And while he still can’t afford to buy his mother a
birthday gift and lives in Section 8 housing, David Pearson,
50, is a success story. Not just because he’s turned his hard luck
into accomplishment. But also because he’s bringing others up with
him.
As executive director and founder of Shawmut Education
Inc., Pearson’s professional mission
these days is to “empower homeless, formerly homeless and other
at-risk individuals through the development and implementation of
computer training curriculums.” In particular, he’s establishing
educational programs to train the homeless and poor how to build
their own Web sites, both in the Boston area and in
Jamaica.
He also thinks about taking Shawmut’s programs
around the globe, and one would be ill-advised to doubt his plan.
That’s because Pearson has already
achieved much success following three years of homelessness and has
fine-tuned the art of networking to his advantage.
How else
do you explain the fact that three years after moving from a
homeless shelter, he sits on the Volunteer Lawyers Project Board of
Directors, is a member of the Massachusetts Client Council, serves
on the Boston Society of Architects Task Force to End Homelessness,
is a member of the Massachusetts Adult Literacy Technology Team, is
a volunteer producer for Cambridge Community Television and an
instructor with Cambridge’s Project Lift?
He’s also been
keeping prestigious company. Most notably, Robert Doyle, a Harvard
Ph.D. whose resume includes founding SuperSound, development of six
electronic games including Merlin (5.5 million sold), the iXO
Telecomputer and development of Apple’s first desktop publishing
software, MacPublisher.
Doyle allows Pearson to use his Cambridge computer lab as
Shawmut headquarters as well as the tools from his Web hosting data
center, Skybuilders, as base camp for Shawmut Education’s student
Web sites. He’s even traveled to Jamaica to provide Skybuilder
Web-building education as part of Shawmut’s mission.
The
project began in 1997 when Pearson
went to Project Place for a meal and afterward walked behind it to
the “Knowledge Center.” Here he helped other clients mine computer
programs, while the executive director mentioned aloud that he
should help all of the students in the center’s computer lab.
It was a comment made in passing but one that Pearson took as a challenge.
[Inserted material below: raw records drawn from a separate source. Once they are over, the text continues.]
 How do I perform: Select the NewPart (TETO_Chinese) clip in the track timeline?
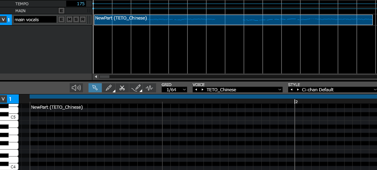coord(233,20)
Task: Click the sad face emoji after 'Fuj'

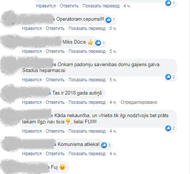Action: pos(62,167)
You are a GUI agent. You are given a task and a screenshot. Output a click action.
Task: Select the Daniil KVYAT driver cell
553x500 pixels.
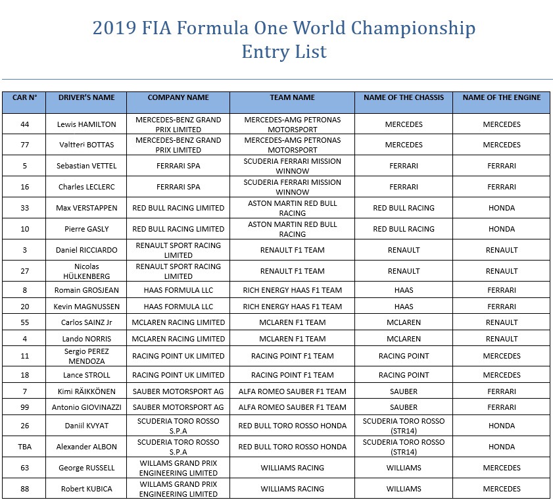86,426
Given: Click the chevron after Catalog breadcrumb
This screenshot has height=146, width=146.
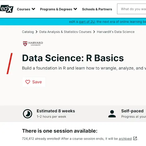Looking at the screenshot, I should coord(37,32).
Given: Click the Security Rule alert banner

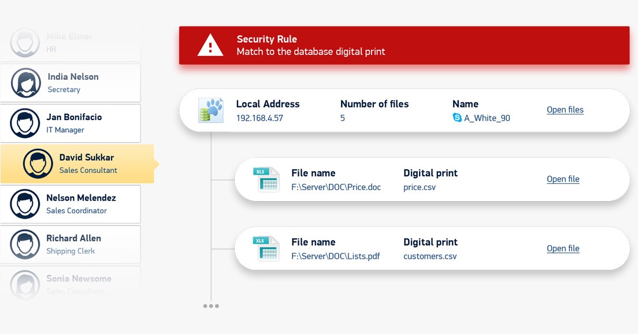Looking at the screenshot, I should click(404, 45).
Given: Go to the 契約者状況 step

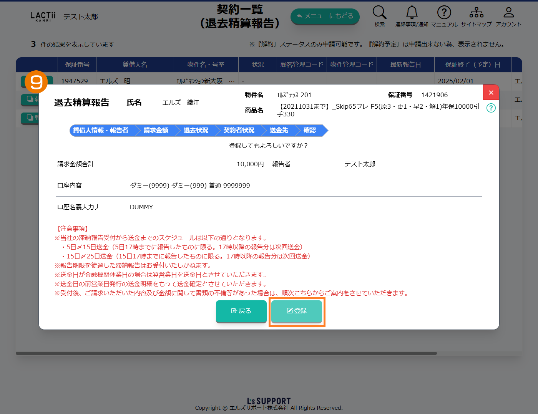Looking at the screenshot, I should (x=239, y=131).
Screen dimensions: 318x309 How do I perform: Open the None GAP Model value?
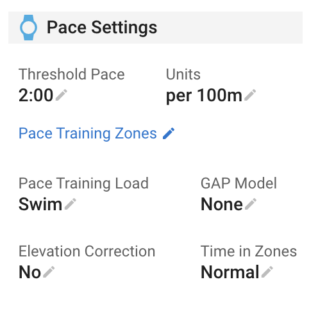click(x=222, y=205)
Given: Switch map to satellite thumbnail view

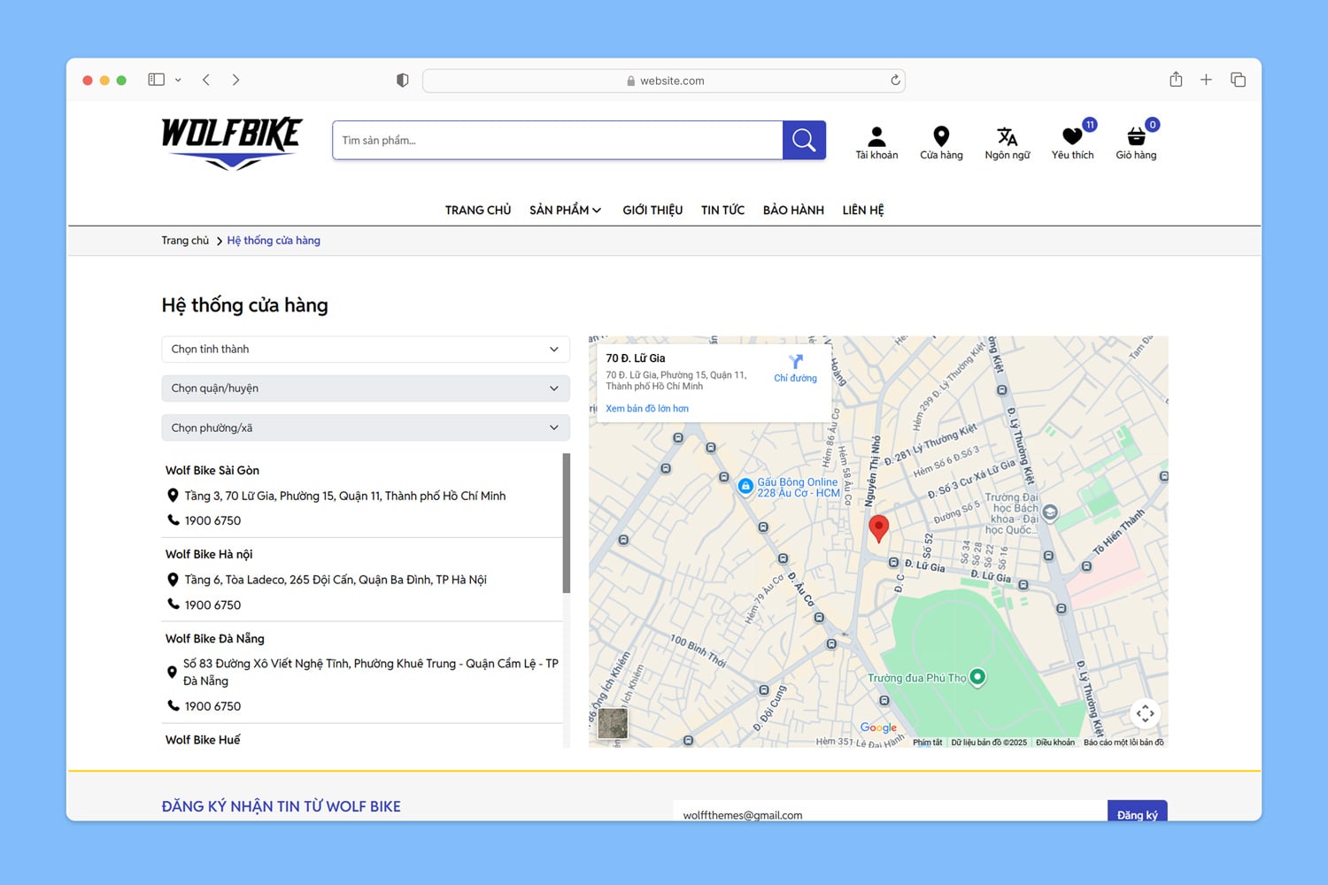Looking at the screenshot, I should (x=613, y=723).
He’d just picked
up a certificate in client server computer development from Clark
University while living in a shelter and began thinking that the
instructor might be onto something.
“I thought, what better
way to turn around my situation than to help others,” he said.
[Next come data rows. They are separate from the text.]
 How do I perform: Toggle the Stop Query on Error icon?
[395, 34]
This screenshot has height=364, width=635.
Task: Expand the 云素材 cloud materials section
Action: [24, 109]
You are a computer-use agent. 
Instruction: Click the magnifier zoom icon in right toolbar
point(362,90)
So he wrote a plan and a plan of attack and ran it by Hale
and Dorr attorneys at Jamaica Plain’s Harvard Law Legal Services,
which incorporated his idea into the nonprofit Shawmut Education
Inc. It started as a Web-based reference of services for the
homeless and grew from there.
Pearson brainstormed, networked and trained
people daily until 10 p.m. — lights out at the shelter.
He
began volunteering to update calendar listings for Cambridge
Community Television, where he met Doyle, who’s described by a
colleague as “a technology giant.” Doyle allowed for Shawmut to have
its first Web site, through Skybuilders, which is an open- source
Web hosting center with 150 sites around the
world.
“Everything we needed was here,” said Pearson, who continues to work out of Doyle’s
combination business lab/home when he’s not working from his virtual
office. And while he’s impressed the city of Boston enough to win a
20-year, $25,000-a-year Timothy Smith Grant, the money can be used
to purchase hardware, software or office furniture but not to rent
an actual office or pay utilities. And if Pearson manages to raise funds for a lab, the
physical space has to be in “old Roxbury” for him to begin spending
the grant.
In the meantime, Pearson’s Shawmut Education has given one group
of homeless and poor students the skills to build and maintain a Web
site that keeps up-to-date information about food and shelter
availability throughout Massachusetts. It replaces a book that used
to be published by the city of Boston with 70 listings and stays
more current than the older hard copy, with mire than 200
references.
“We call this capacity-building,” Doyle said.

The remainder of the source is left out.